In the preclinical research phase, when a potential new drug is identified, researchers determine the correct dosages and methods of administration, side effects, interactions with other drugs, and effectiveness. They also study the drug’s absorption, metabolization, and excretion characteristics.
The estimated cost of getting a new drug from the research lab to the doctor’s office is $1 – $2+ billion.
In the clinical research phase, the company first tests the substance in the lab, or “in vitro,” and sometimes on animals, or “in vivo.” Depending on the outcome, the drug may then be tested on human subjects in clinical trials to determine whether it is safe and effective.
The phase 1 clinical trial or study is the first phase in the long and grueling process of drug approval. While the primary objective of phase 1 studies is to establish the safety profile of the investigational drug, these studies also enable vital information about the drug’s effects and chemistry to be collated. This information can be used to facilitate the design of well-controlled and scientifically valid phase 2 studies, the next step in the drug development process.

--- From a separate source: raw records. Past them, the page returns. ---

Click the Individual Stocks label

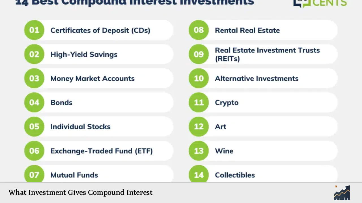(80, 127)
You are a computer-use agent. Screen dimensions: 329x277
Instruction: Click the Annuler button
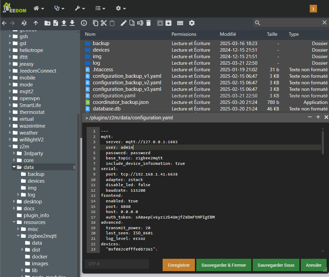(x=314, y=265)
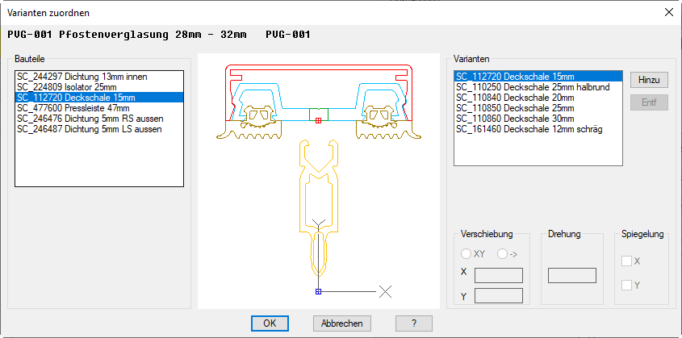The width and height of the screenshot is (682, 338).
Task: Click the Drehung input field
Action: (x=571, y=275)
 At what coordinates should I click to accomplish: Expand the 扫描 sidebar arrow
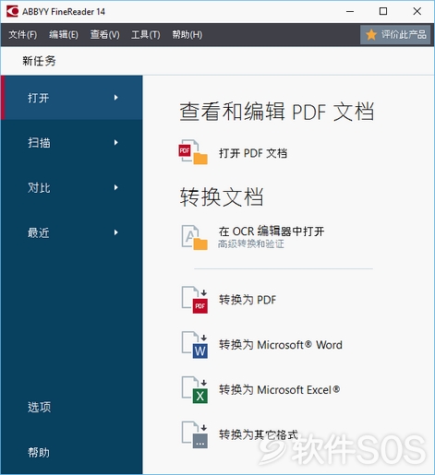(x=115, y=142)
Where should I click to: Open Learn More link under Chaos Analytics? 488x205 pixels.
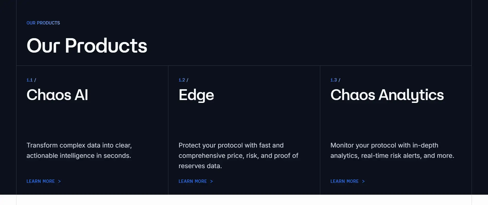pos(344,181)
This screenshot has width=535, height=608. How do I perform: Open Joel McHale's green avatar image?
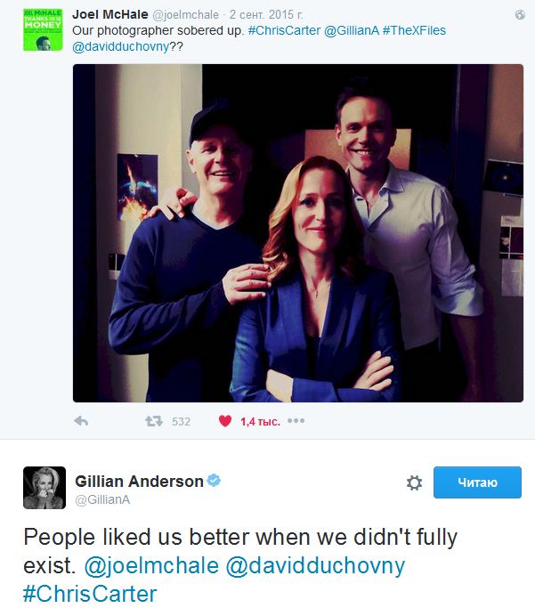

Phase 2 in the clinical trial process focuses on how effective the drug is. Phase 3 trials are used to compare the treatment of the new drug to the current established treatment of the medical problem. A follow-up Phase 4 may be conducted that looks at the effects of the drug on the population after it has been approved by the FDA. All phases of a clinical trial only begin after the extensive research and development (R&D) phase of pharmaceutical companies, which can be lengthy and costly.
A drug that passes that hurdle is submitted to the CDER for review via a a New Drug Application (NDA). The agency employs pharmacologists, chemists, statisticians, physicians, and other scientists who conduct an independent and unbiased review of the drug and the documentation submitted with it. That process typically takes six to 10 months to complete.
The drug company will be allowed to sell the drug if the CDER determines that the drug’s benefits outweigh its risks. It is then responsible for monitoring reports on the drug’s effectiveness and unanticipated side effects.
Name Brand vs. Generic Drugs
Drugs sold in the U.S. may be name-brand or generic. A name-brand drug can be patented for 20 years after its discovery or invention. Once the patent expires, other manufacturers can produce and market generic equivalents of that drug.
Generic equivalents are increasingly prescribed as they become available in the U.S. because of their relatively low cost. Generics are required to have the same medicinal ingredients, and therefore the same therapeutic effects, to receive FDA approval for sale as substitutes.
Orphan drug status is a status designated by the FDA that gives companies researching cures for rare diseases a seven-year window of exclusive marketing rights post-approval, reductions in certain application fees, and tax incentives
The price of prescription drugs is a source of great financial stress for many Americans, and therefore it has become one of the biggest political issues of the era. Health insurance prevents many Americans from bearing the full brunt of retail drug prices, though the coverage varies widely. In any case, drug costs are a major factor in the increase in health insurance premiums.
The most expensive prescription drugs in 2022, according to goodrx.com, a healthcare website, include Zokinvy, Hutchinson-Gilford progeria syndrome treatment, at $89,480 per month; Myalept, a treatment for lipodystrophy, at $77,496 per month; and Mavenclad, a treatment for relapsing forms of multiple sclerosis, at $63,993 per month.